→ Required work
Among the lines below, tally those holding the string "dimensions" and give the total only.

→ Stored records
+===+
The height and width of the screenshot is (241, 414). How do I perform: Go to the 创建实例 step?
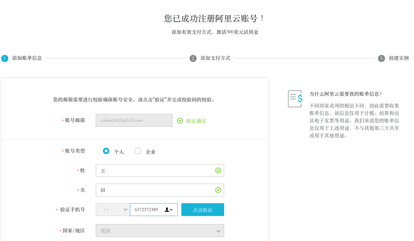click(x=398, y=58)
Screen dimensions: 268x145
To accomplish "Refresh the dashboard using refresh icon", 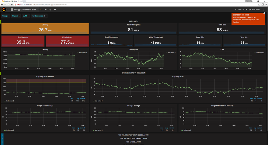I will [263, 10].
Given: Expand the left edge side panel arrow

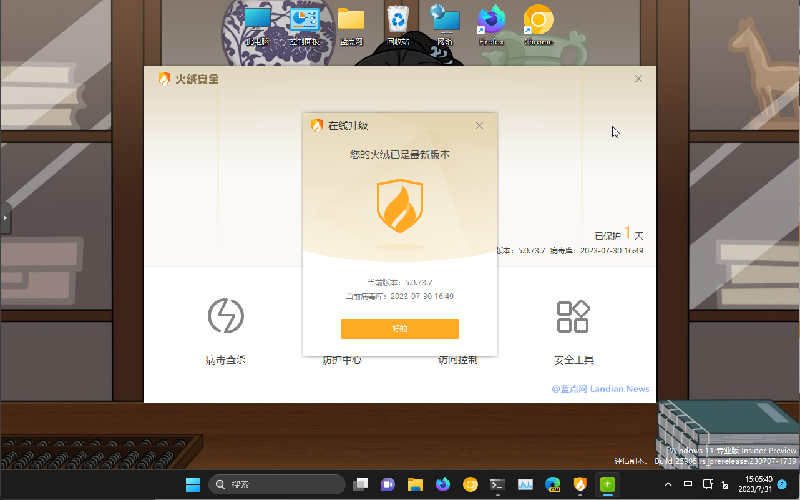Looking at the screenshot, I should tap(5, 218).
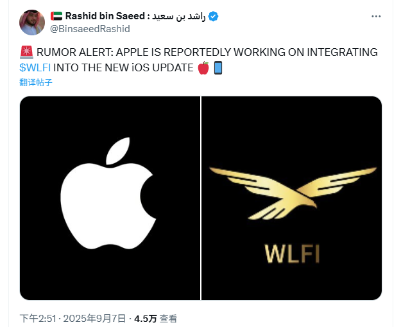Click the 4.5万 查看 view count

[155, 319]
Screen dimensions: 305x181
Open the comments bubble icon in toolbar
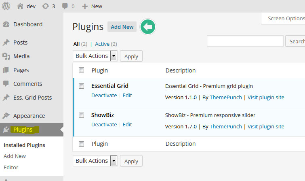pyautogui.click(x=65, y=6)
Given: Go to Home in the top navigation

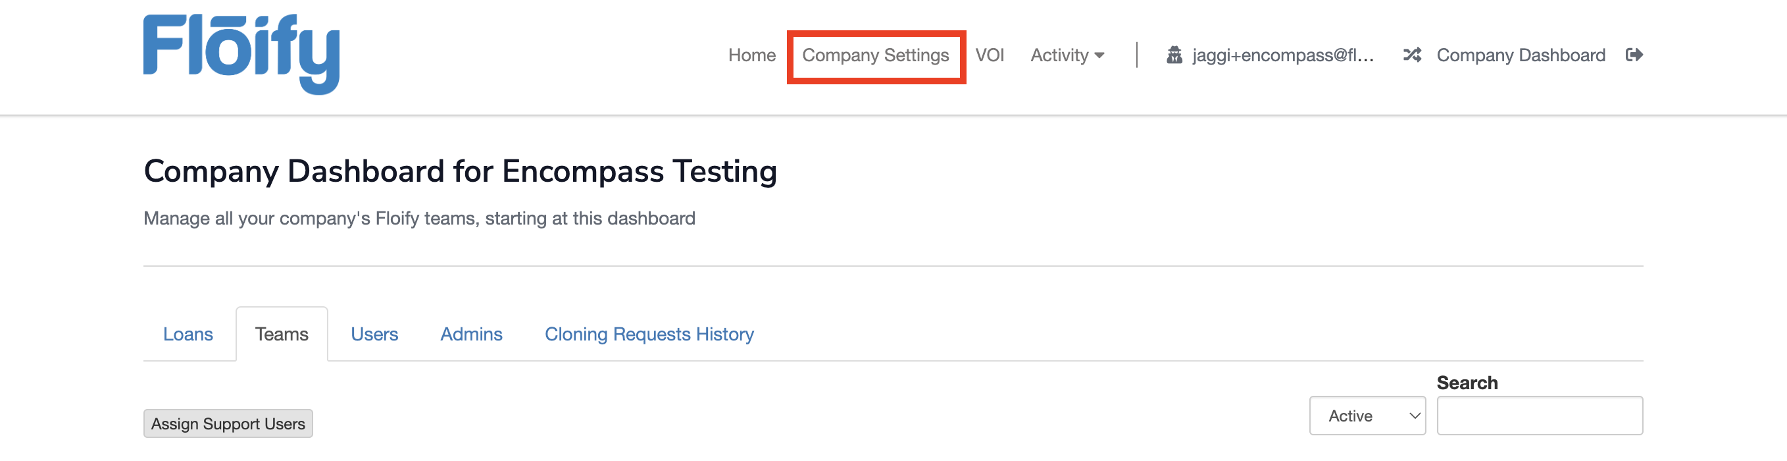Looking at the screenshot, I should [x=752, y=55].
+===+
→ Result of this exercise
2